Carmignano is an Italian wine region located in the Tuscany region and centered on the city of Carmignano, about 10 miles (16 kilometers) northwest of Florence. Noted for the quality of its wines since the Middle Ages, Carmignano was identified by Cosimo III de' Medici, Grand Duke of Tuscany as one of the superior wine producing areas of Tuscany and granted special legal protections in 1716. In the 18th century, the producers of the Carmignano region developed a tradition of blending Sangiovese with Cabernet Sauvignon, long before the practice became popularized by the "Super Tuscan" of the late 20th century.
In 1975, the region was awarded Denominazione di origine controllata (DOC) status and subsequently promoted to Denominazione di Origine Controllata e Garantita (DOCG) status in 1990.
Wine has been produced in the Carmignano region since Roman times.
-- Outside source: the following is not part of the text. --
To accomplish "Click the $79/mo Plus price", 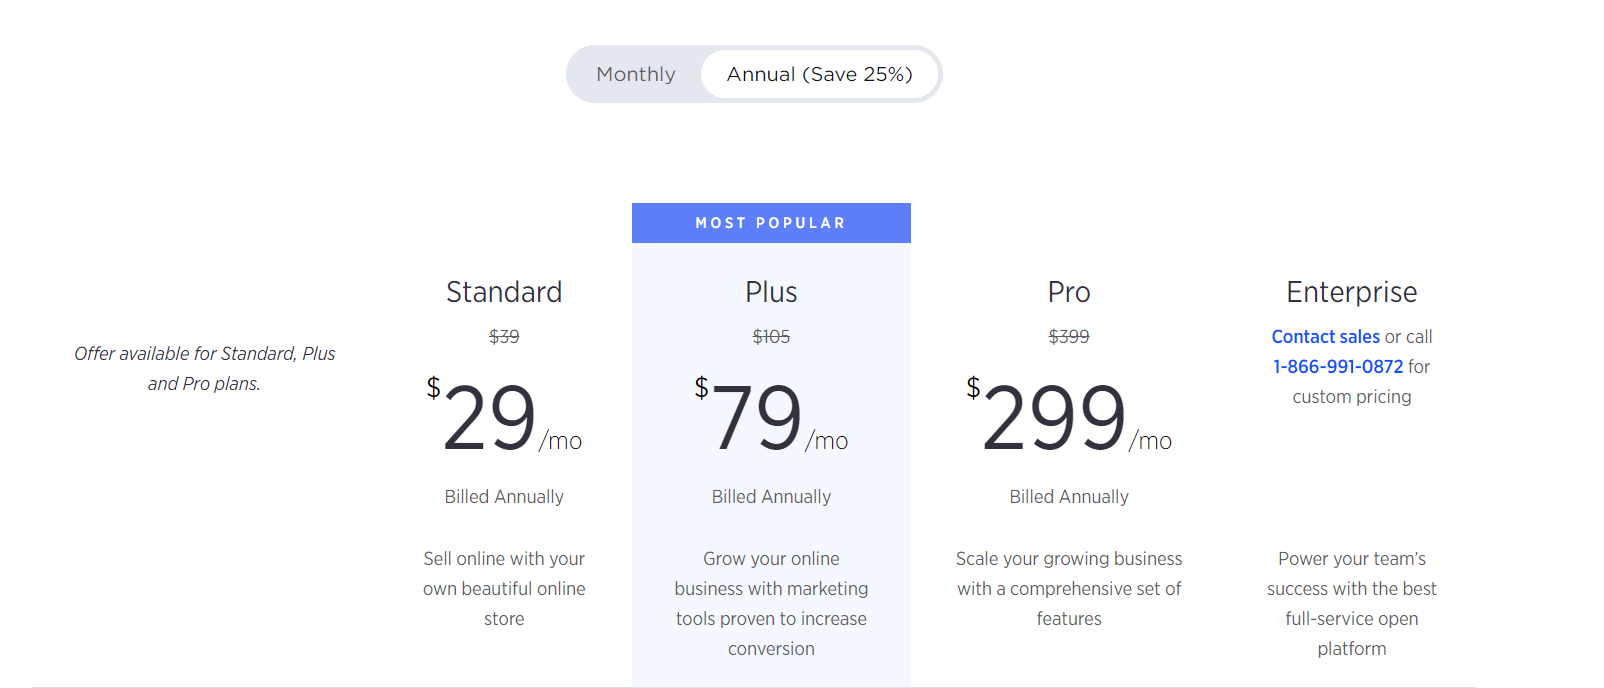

During the Middle Ages, the area was widely reputed for the quality of it wines, something that the local ruling Medici would take pride in during the centuries that followed. In 1716, the Grand Duke of Tuscany, Cosimo III de' Medici issued an edict identify four areas of Tuscany that produced the highest quality wine in the area. Carmignano was one of these areas and was given legal protection that prohibited other region from using the name "Carmignano" for their wines. The reputation of Carmignano continued to grow with Queen Anne of Great Britain requesting regular shipments of the wine.
The Carmignano DOCG zones covers roughly 270 acres (110 ha) of planted land producing nearly 71,500 gallons (2,700 hl) of DOCG wine a year. Current DOCG regulations mandate that Sangiovese must constitute at least 50% of the blend, allowing up to 10–20% Cabernet Sauvignon or Cabernet Franc, up to 20% Canaiolo Nero, up to 5% Mammolo and Colorino as well as up to 10% white grape varieties like Trebbiano or Malvasia to make up the rest of the blend. If the wine is aged for at least 3 years prior to release, the wine can qualify for a Riserva designation.[3] A separate DOC, known as Barco Reale was established for younger or "declassified" Carmignano DOCG wines.
The low altitude of the region produces Sangiovese based wines with lower acidity and more pronounced tannins than those associated with other Tuscan wine regions such as Chianti Classico. In the late 20th century, modern winemaker begun experimenting with the use of oak barrel aging. Carmignano wines are generally medium bodied with the Cabernet portion of the blend giving the wines some chocolate notes to the fruit and some aging potential.